Sunday, September 11, 2011

Learning to document..hmmm...no...communicate

We document something or the other everyday. 

We document for "formality" purposes. 
We document to "save our asses". 
We document for "milestone deliverable" purposes (payments would be dependent on it).

But how many times have we documented to communicate?

Every time, I compose a design or an architecture document, it starts on a good note. I enter the "table of contents", with a lot of thought and structure and then as the documentation progresses, the interest wanes. The objective starts with "communicating the design" and then finishes with "documenting the design". A more deeper thought on it revealed that when I start documenting, I start with documentation, not communication...High level design documentation, low level documentation, support manual documentation, etc...These are all boring words to anybody. Who cares to read the disclosures? Who cares to read the "Conditions apply?". Because these are all documents. Their primary purpose is to save themselves and not to communicate something to their customers. That's why they are a failure..

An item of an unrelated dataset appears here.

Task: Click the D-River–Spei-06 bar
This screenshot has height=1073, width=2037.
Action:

Now documentation is a boring word...I researched the two keywords - documentation & communication on Google's Ngram Viewer and this was the graph...
(Communication vs documentation)

It is a nice comparison between the 2 words. One basic inference is that "communication" has been in use for a long time. Documentation seems to be a word of the post-40s. And communication has been used in a lot of books compared to documentation, illustrating the fact that its communication you would want to do rather than documentation in your projects.

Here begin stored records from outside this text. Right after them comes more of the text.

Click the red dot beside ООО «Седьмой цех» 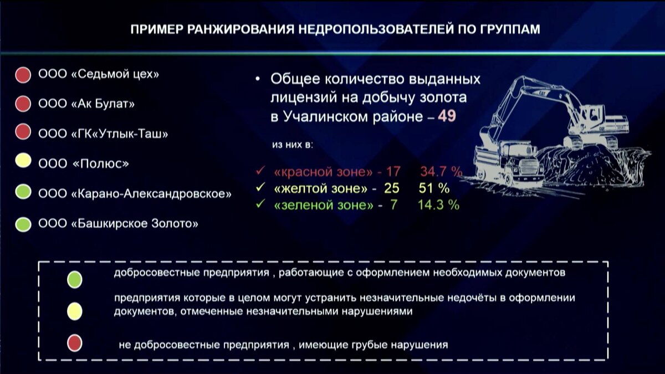point(23,74)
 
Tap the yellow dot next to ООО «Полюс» point(23,163)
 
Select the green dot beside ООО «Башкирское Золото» point(23,224)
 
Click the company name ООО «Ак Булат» point(86,104)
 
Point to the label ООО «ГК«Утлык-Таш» point(103,134)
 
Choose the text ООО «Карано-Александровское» point(135,194)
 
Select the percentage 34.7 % point(441,171)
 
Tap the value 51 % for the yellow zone point(434,188)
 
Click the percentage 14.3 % point(438,205)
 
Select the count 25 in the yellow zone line point(392,188)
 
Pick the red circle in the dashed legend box point(74,344)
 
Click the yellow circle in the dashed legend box point(74,311)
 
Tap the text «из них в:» point(293,145)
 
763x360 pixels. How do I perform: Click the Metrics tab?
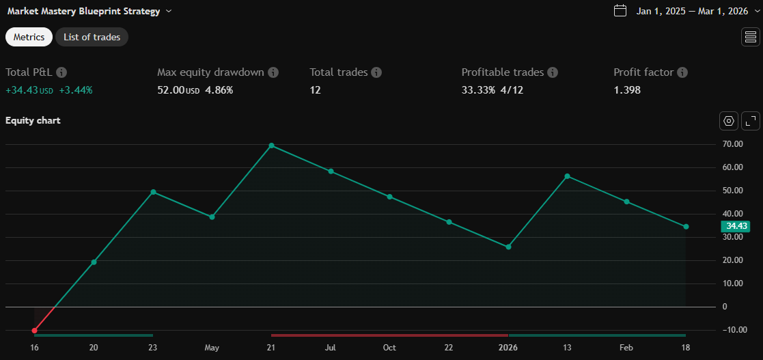(x=29, y=37)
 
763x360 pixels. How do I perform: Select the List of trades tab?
(x=92, y=37)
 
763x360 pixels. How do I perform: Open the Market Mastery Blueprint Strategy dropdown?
(x=169, y=11)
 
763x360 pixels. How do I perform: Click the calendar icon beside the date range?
(x=620, y=10)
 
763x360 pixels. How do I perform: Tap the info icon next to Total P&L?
(x=61, y=72)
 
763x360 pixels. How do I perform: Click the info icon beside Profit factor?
(x=682, y=72)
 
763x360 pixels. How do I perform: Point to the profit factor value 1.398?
(x=627, y=89)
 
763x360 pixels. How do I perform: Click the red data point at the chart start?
(x=34, y=331)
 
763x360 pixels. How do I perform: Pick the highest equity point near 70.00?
(x=271, y=146)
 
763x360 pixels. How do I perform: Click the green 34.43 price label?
(x=736, y=226)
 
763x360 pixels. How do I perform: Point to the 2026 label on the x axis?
(x=508, y=348)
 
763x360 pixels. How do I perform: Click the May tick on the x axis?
(x=212, y=348)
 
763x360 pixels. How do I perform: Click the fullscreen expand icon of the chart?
(x=750, y=121)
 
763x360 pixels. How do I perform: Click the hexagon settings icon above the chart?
(x=729, y=121)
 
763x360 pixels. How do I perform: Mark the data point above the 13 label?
(x=567, y=176)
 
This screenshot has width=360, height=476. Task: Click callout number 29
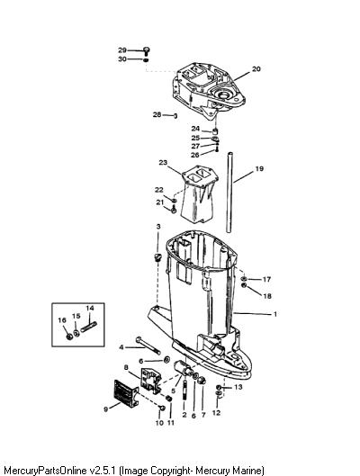point(122,50)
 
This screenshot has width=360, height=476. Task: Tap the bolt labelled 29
point(147,51)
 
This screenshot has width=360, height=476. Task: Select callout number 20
point(256,69)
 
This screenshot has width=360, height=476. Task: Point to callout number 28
point(157,115)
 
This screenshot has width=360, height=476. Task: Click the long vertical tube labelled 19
point(230,193)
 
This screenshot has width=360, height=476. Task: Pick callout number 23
point(163,163)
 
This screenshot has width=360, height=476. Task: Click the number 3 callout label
point(158,227)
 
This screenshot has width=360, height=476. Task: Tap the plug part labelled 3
point(158,256)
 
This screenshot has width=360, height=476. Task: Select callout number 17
point(266,279)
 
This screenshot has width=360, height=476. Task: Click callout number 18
point(267,296)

Once you start thinking in terms of communication, your whole perspective towards composing any kind of artifact changes. You would want to communicate your design process, challenges you faced, your solution, benefits and drawbacks. Its like selling your design process. This will free you from MS Word documents. It can be a simple presentation or a movie or an audio file too or just a diagram.

Documentation..hmmm...no...Communication is an art..Its one of those pieces when done right, the satisfaction is fulfilling. Ask the book writers and scholars.